(Exercise directions): Find all lines in the records that include the word "Given", and copy them out.

(Data for the task):
▶
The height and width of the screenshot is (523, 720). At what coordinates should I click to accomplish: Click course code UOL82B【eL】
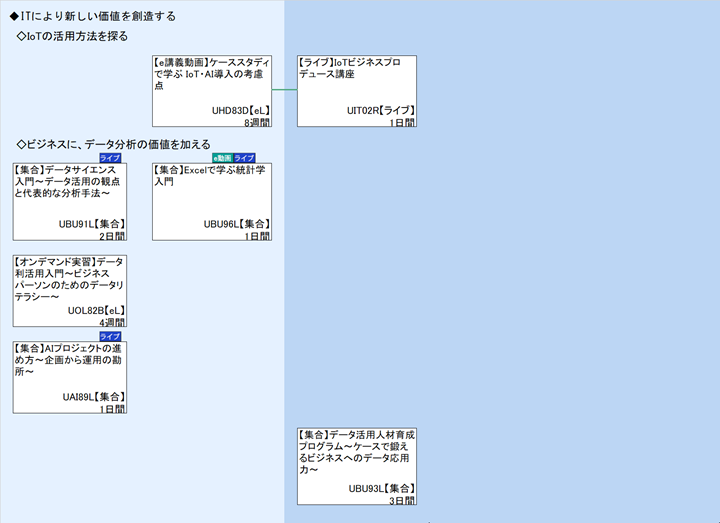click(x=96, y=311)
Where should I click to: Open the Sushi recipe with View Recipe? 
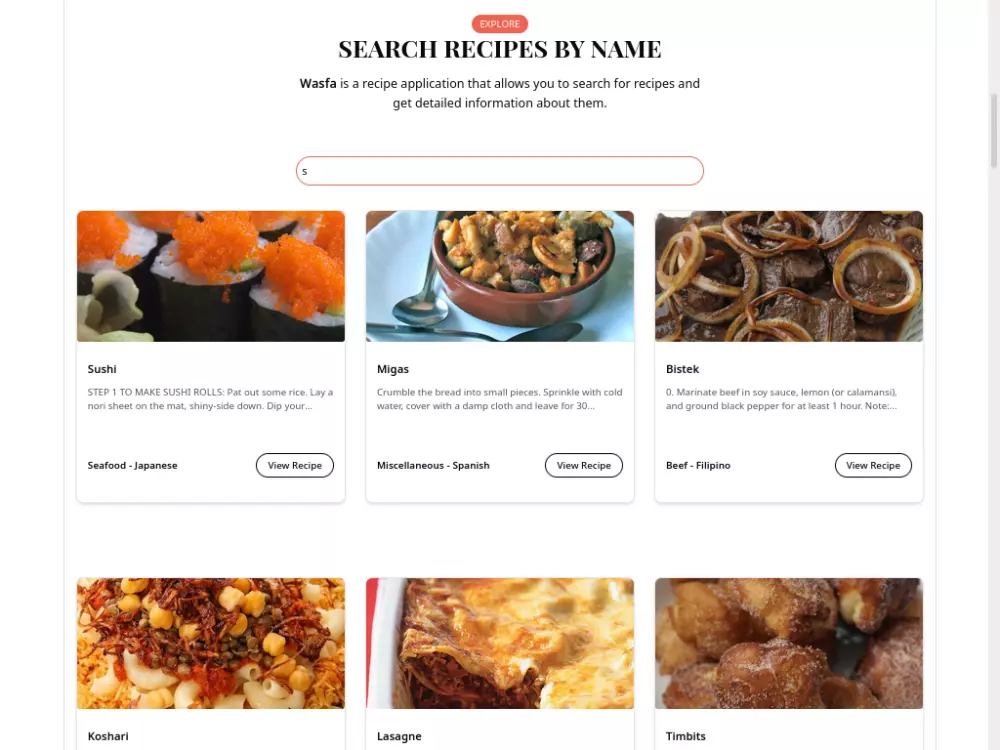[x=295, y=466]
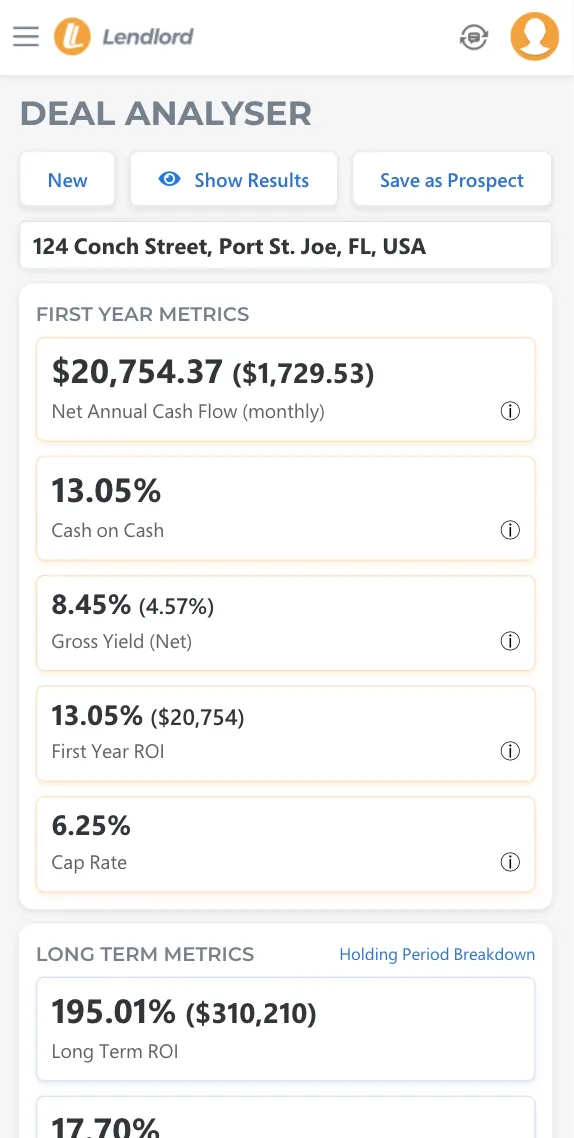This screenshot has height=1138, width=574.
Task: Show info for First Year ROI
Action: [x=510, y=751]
◀
▶
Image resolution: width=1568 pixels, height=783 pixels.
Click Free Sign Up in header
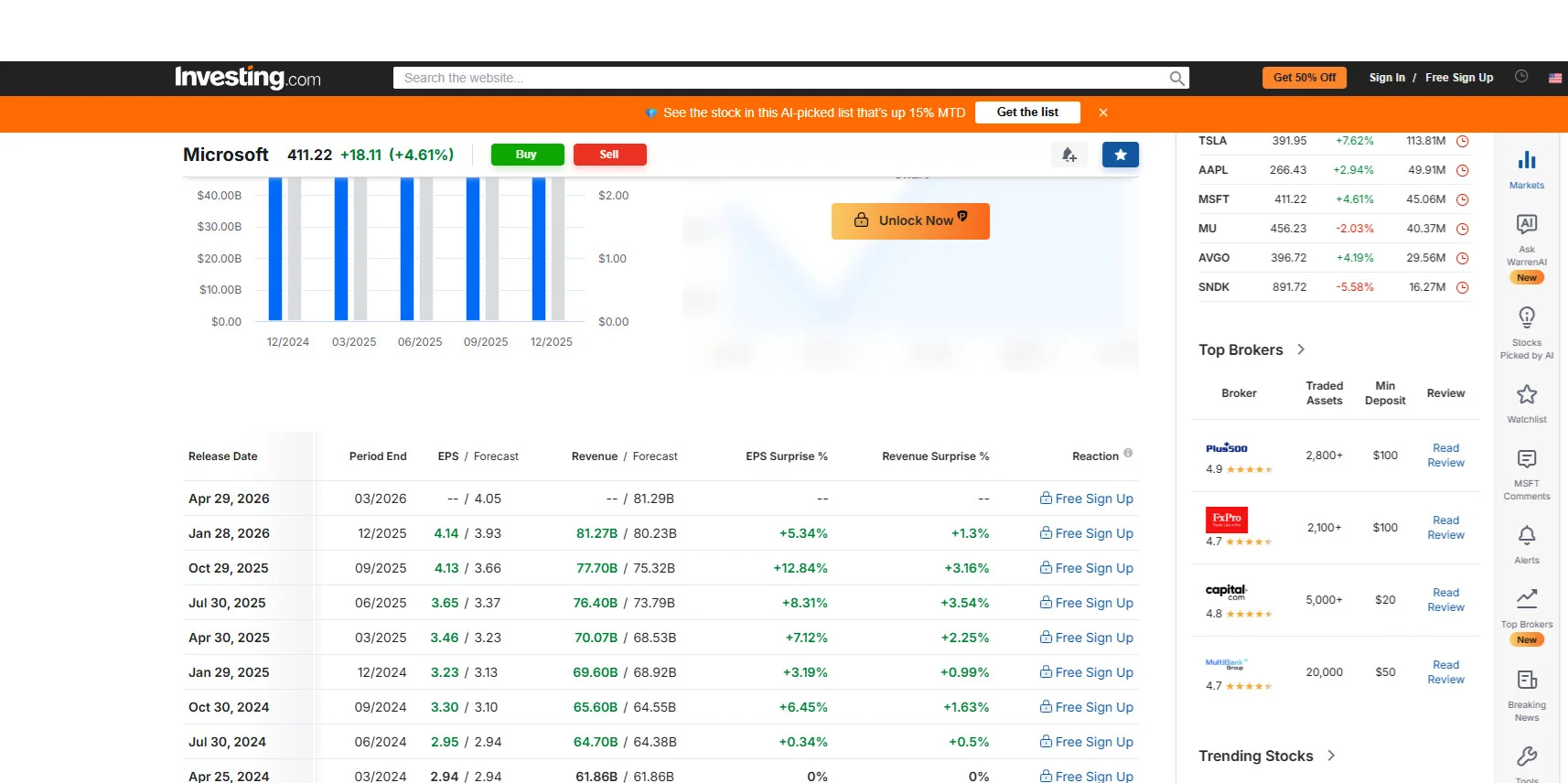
◀
▶
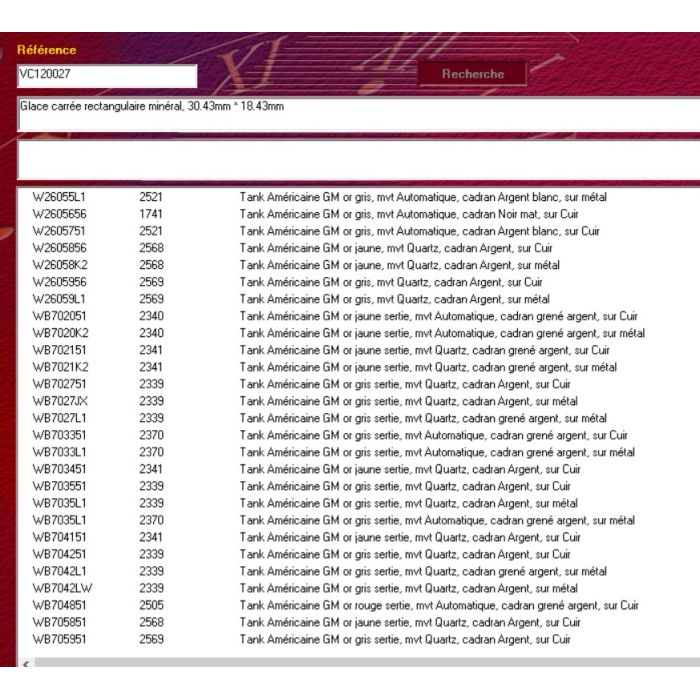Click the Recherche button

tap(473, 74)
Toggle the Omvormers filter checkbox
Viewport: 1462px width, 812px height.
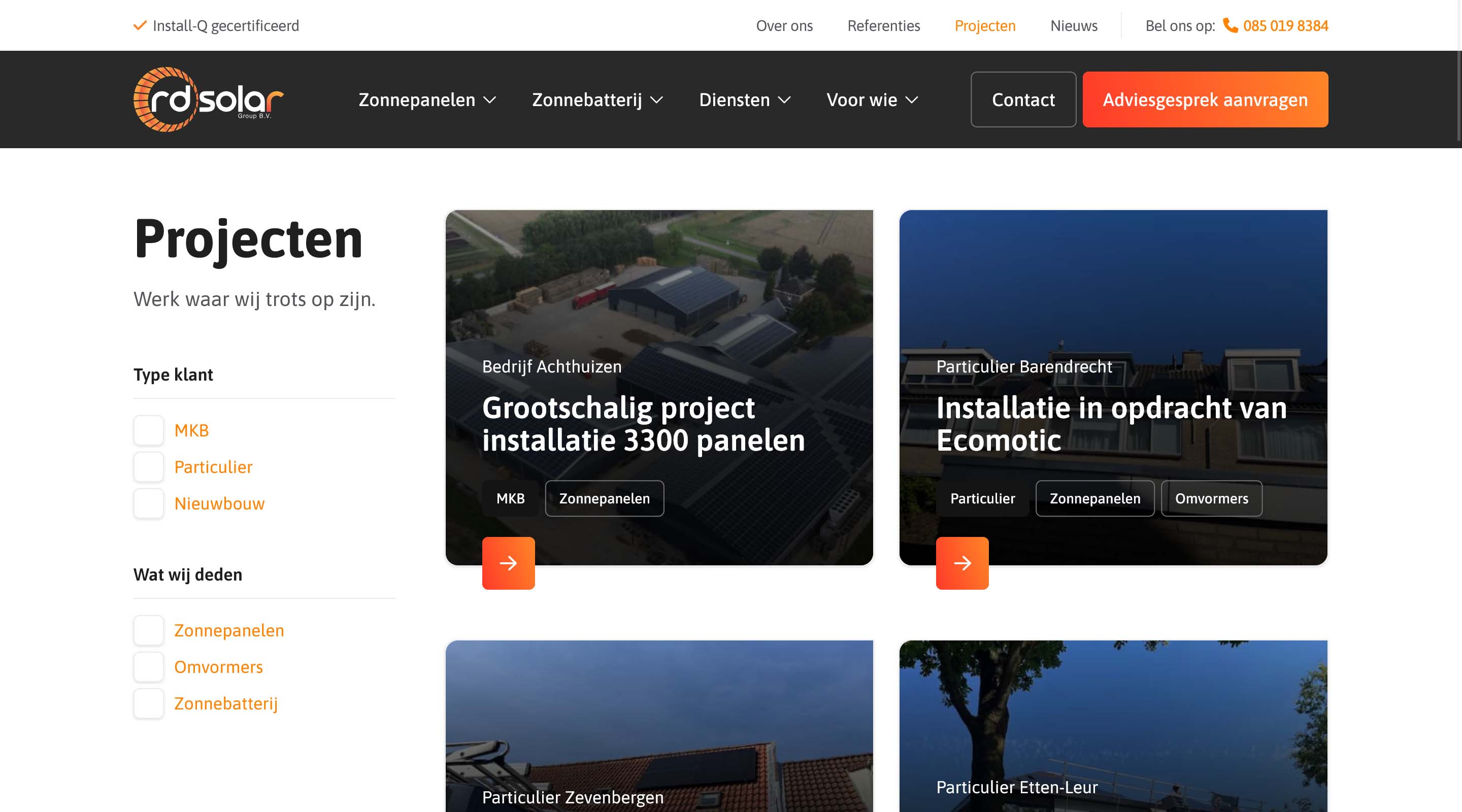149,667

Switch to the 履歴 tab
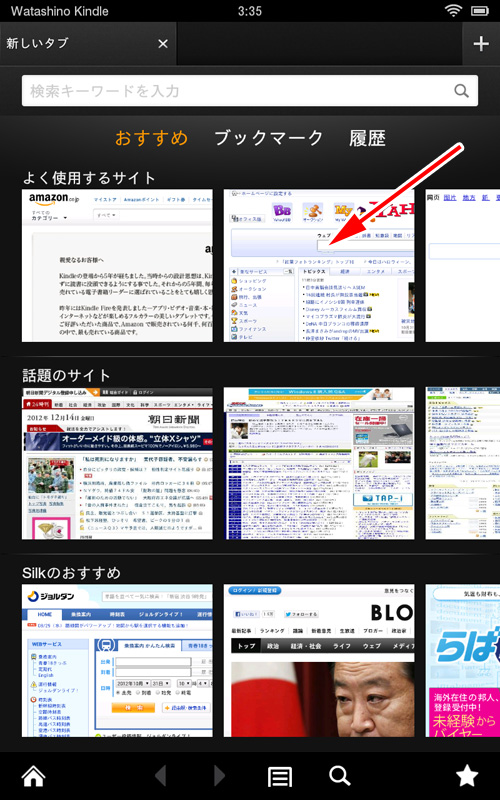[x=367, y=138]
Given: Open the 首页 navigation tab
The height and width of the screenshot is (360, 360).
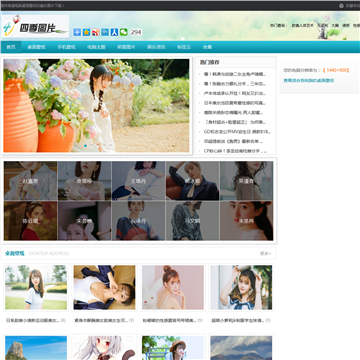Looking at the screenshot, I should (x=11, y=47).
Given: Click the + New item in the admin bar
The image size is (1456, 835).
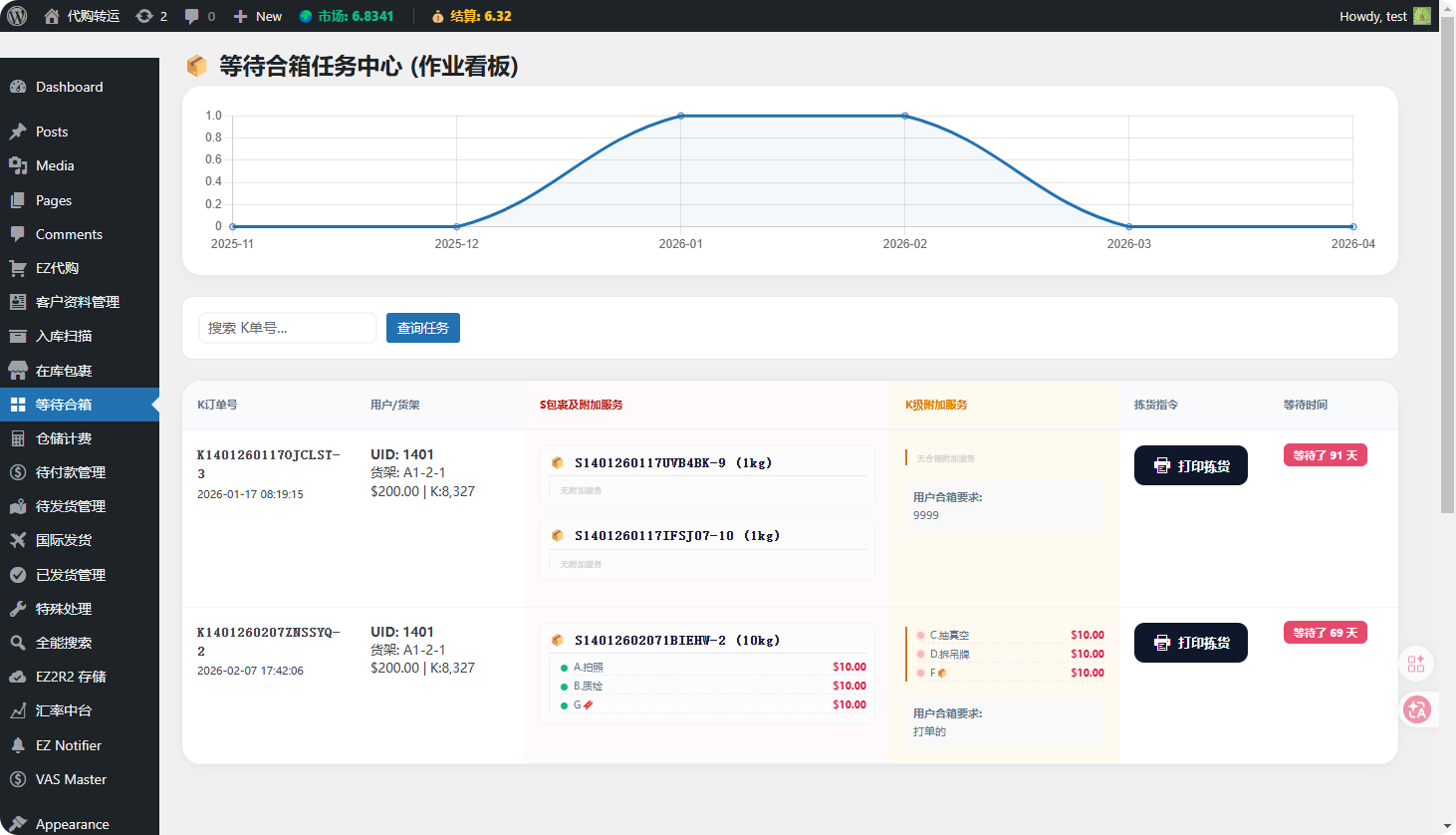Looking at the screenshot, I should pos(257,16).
◀
(Written answer):
Given: Open the 首页 navigation tab
Given: Click the + New item in the admin bar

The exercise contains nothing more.